Aus dem Trott herauskommen

25.05.2022

«My home is my castle.»

Das englische Sprichwort bedeutet, dass das eigene Haus eine behagliche Burg und ein sicherer Hort sei. Mit definierten Grenzen und Abgrenzungen, die Klarheit schaffen. Das mag beruhigend sein, kann auf die Dauer aber auch langweilen oder gar zu einem Gefängnis werden. Warum also werfen wir nicht einmal einen Blick über den Zaun zum Nachbarn?

Das kann spannend sein und uns neue Perspektiven entdecken lassen. Denken Sie an einen Fleisch-­Sommelier, der noch nie Insekten gegessen hat. Oder an einen Gourmand, der ausnahmslos vegan lebt. Komische Paarungen sind dies, ja, das schon. Doch sie sind möglich und gar nicht so abwegig, wenn wir offen für anderes, Neues sind.

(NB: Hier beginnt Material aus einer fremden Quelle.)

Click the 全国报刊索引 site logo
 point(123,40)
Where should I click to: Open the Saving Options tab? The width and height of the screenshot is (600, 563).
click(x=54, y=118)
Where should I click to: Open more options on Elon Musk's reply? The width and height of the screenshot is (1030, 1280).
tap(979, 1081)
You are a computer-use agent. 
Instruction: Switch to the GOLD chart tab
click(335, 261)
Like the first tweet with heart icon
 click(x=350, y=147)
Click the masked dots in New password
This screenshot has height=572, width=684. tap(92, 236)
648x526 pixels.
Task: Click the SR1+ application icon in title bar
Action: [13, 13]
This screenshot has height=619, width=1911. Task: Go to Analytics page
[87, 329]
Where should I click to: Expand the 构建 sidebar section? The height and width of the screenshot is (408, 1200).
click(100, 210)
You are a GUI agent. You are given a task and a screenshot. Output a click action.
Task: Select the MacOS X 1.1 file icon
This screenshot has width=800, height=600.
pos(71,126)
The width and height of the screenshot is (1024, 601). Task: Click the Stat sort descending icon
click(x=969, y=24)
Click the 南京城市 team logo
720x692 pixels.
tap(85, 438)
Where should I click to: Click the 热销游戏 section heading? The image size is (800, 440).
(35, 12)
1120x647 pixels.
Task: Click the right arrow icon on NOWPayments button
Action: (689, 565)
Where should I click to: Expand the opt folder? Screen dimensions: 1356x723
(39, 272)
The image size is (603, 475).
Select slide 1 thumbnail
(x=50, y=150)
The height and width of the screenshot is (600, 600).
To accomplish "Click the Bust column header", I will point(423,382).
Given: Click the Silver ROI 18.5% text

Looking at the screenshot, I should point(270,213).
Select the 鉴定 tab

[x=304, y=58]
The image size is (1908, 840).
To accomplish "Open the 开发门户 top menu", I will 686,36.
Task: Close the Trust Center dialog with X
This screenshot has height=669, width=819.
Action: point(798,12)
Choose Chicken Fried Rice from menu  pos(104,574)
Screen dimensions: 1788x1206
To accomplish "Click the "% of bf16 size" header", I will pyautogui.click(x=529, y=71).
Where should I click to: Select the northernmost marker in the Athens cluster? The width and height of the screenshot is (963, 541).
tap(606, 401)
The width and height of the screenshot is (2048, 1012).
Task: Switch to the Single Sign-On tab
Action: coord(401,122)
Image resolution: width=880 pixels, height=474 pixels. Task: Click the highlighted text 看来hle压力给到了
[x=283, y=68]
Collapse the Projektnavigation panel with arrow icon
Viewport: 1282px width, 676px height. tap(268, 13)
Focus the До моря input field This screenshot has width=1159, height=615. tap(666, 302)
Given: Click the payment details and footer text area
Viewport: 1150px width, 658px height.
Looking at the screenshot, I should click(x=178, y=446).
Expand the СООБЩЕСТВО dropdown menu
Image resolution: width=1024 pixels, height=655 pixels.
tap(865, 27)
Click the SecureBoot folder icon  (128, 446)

Das Beispiel des Fleisch-Sommeliers zeigt, was passiert, wenn sich Grenzen verschieben. Genuss ist längst nicht mehr die alleinige Domäne des Weinkenners oder des Schokoladeliebhabers. Das ABZ Spiez bietet bereits einen Diplomkurs für angehende Fleisch-Sommeliers an. Darüber hinaus hat sich in der Schweiz zudem ein Schinken aus gekonnter Metzgerhand seinen Platz gesichert, um die Gaumen von Herrn und Frau Schweizer zu verwöhnen: Die Metzgerei Giger aus Entlebuch hat mit dem zum «Regionalprodukt des Jahres 2022» ausgezeichneten Leckerbissen bewiesen, dass Innovation und gekonntes Handwerk zu grossem Ruhm verhelfen können. Es braucht nur Mut, innere Denkzäune einzureissen und neue Wege zu gehen.

Ist Ihnen das zu forsch? Wenn es Ihnen hilft, können Sie auch kleiner anfangen. Könnte es Ihnen vielleicht nützen, mal etwas anderes auszuprobieren? Zu welchem Schluss Sie auch kommen, vermeiden Sie stets, dass Ihre Burg plötzlich zum beengenden Gefängnis wird.